#### WHAT TO PRODUCE
Rewrite every one of the items below, swapping "pagination" for "the page selector" wherever it occurs and leaving all other text as it is.
=-=-=
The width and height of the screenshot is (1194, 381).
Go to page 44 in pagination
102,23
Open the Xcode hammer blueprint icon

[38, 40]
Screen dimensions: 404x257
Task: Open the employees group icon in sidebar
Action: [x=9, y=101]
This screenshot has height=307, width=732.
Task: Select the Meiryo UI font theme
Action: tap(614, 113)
=-=-=
#### OUTPUT OF THE TASK
The width and height of the screenshot is (1194, 381).
Go to page 44 in the page selector
102,23
Open the Xcode hammer blueprint icon

[38, 40]
Screen dimensions: 404x257
Task: Open the employees group icon in sidebar
Action: [x=9, y=101]
This screenshot has height=307, width=732.
Task: Select the Meiryo UI font theme
Action: tap(614, 113)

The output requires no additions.